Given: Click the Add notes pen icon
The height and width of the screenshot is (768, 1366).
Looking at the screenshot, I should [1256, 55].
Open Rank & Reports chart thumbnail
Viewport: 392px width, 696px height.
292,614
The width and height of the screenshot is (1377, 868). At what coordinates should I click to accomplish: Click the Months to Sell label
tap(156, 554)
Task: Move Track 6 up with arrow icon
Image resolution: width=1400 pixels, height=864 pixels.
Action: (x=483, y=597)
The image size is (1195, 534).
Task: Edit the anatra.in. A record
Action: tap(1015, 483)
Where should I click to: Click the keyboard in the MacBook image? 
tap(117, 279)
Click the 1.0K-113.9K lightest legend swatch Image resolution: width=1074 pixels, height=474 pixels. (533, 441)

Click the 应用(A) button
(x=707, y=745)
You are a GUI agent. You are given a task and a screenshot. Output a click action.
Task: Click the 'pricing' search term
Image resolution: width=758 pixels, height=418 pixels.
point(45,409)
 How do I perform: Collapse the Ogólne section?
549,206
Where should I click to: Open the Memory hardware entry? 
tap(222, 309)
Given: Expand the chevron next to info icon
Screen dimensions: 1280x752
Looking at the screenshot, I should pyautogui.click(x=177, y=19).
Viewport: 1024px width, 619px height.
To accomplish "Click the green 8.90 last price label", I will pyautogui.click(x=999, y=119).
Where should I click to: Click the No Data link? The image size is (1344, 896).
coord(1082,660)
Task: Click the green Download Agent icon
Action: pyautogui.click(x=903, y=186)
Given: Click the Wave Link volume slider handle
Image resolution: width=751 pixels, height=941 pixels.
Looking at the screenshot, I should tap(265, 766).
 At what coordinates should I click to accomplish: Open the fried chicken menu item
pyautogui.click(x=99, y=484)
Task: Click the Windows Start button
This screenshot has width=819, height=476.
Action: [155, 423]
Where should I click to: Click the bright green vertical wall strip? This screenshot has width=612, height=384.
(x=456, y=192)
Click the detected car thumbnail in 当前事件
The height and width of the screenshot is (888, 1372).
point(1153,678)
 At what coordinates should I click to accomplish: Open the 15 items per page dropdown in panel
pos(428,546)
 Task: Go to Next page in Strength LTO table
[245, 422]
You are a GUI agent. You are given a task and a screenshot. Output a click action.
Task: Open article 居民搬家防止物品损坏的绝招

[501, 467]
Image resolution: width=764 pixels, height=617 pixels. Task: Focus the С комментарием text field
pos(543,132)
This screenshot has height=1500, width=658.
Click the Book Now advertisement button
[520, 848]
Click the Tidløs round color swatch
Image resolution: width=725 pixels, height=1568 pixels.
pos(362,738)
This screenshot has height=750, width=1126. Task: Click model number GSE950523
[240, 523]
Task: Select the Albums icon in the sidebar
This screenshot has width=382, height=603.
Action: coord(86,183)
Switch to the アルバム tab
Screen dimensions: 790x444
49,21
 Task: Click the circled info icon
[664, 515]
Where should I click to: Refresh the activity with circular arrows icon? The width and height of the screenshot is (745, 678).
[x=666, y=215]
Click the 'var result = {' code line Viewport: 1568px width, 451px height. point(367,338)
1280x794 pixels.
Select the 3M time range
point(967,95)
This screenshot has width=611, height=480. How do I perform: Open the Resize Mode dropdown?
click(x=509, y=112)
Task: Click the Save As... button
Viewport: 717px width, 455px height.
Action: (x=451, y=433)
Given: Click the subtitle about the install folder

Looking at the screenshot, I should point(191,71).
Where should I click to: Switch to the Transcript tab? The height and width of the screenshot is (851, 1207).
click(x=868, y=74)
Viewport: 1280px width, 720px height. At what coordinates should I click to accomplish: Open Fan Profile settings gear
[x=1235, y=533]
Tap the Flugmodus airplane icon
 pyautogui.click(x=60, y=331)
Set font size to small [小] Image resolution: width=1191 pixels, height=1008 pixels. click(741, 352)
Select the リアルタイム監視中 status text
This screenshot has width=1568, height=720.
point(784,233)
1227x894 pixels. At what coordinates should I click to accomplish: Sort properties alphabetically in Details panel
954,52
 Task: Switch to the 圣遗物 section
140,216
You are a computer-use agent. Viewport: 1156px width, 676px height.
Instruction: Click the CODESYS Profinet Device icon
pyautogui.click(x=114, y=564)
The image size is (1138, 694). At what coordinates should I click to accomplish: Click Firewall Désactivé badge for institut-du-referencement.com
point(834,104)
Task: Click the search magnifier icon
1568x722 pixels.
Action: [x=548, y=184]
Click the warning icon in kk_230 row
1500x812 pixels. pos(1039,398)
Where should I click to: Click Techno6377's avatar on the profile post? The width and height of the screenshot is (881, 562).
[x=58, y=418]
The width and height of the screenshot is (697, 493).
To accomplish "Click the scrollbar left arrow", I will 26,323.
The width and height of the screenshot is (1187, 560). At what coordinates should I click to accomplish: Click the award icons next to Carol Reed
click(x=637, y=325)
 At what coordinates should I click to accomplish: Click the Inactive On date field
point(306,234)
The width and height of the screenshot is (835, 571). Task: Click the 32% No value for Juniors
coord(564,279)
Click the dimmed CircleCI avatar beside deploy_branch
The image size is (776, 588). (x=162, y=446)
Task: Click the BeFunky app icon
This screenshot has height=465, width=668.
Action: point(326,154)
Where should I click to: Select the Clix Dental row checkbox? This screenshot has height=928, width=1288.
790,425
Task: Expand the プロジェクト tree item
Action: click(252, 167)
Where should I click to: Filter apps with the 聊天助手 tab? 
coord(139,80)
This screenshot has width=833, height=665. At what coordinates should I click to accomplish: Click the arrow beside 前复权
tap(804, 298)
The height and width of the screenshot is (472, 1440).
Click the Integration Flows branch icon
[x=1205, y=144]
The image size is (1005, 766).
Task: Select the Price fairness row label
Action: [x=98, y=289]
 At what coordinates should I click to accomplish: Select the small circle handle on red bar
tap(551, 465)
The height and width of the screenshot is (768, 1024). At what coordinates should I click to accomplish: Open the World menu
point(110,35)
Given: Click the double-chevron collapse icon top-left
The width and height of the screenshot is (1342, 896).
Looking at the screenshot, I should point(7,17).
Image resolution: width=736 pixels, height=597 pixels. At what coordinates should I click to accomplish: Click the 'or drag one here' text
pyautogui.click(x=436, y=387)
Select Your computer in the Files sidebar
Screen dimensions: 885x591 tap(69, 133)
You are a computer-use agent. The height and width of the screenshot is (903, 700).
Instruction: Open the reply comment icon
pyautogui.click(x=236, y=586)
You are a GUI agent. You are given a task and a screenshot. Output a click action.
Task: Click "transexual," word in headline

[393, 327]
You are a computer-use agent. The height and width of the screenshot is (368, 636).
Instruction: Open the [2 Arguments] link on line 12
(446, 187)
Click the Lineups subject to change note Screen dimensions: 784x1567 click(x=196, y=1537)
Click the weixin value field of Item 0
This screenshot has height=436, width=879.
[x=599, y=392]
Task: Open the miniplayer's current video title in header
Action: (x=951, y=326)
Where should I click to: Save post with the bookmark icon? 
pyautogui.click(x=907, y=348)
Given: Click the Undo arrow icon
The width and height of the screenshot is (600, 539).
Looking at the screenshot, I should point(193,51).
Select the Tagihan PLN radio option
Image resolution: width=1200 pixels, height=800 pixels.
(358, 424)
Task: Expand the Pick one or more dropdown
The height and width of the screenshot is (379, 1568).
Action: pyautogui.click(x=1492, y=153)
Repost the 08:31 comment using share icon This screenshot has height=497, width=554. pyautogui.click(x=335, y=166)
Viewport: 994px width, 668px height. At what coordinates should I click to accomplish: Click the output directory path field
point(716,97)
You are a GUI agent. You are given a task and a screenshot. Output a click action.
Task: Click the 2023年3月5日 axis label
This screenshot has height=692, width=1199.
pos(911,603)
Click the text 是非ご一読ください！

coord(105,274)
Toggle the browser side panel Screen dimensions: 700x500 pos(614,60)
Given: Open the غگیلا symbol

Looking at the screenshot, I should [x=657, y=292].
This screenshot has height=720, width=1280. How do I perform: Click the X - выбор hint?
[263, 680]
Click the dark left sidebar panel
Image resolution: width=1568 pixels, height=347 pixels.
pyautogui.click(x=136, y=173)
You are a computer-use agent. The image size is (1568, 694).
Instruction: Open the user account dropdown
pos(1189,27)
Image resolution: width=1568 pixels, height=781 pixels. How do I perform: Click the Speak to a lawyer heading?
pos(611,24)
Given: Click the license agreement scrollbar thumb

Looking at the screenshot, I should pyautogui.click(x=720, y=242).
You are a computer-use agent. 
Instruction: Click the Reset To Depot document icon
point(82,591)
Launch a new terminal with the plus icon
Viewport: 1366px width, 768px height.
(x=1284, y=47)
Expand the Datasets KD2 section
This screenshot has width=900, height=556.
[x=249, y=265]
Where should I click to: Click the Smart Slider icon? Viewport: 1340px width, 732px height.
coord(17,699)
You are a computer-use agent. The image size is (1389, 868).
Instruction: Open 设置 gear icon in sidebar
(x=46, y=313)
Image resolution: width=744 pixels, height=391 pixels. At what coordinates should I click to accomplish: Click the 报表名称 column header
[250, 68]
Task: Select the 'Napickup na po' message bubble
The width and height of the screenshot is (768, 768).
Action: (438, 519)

- - -

* WHAT THE TASK REQUIRES
Print exactly the lines above from the one with "is (368, 636)." to the one with "Select the Tagihan PLN radio option", including both.

* YOUR RESPONSE
You are a computer-use agent. The height and width of the screenshot is (368, 636).
Instruction: Open the [2 Arguments] link on line 12
(446, 187)
Click the Lineups subject to change note Screen dimensions: 784x1567 click(x=196, y=1537)
Click the weixin value field of Item 0
This screenshot has height=436, width=879.
[x=599, y=392]
Task: Open the miniplayer's current video title in header
Action: (x=951, y=326)
Where should I click to: Save post with the bookmark icon? 
pyautogui.click(x=907, y=348)
Given: Click the Undo arrow icon
The width and height of the screenshot is (600, 539).
Looking at the screenshot, I should point(193,51).
Select the Tagihan PLN radio option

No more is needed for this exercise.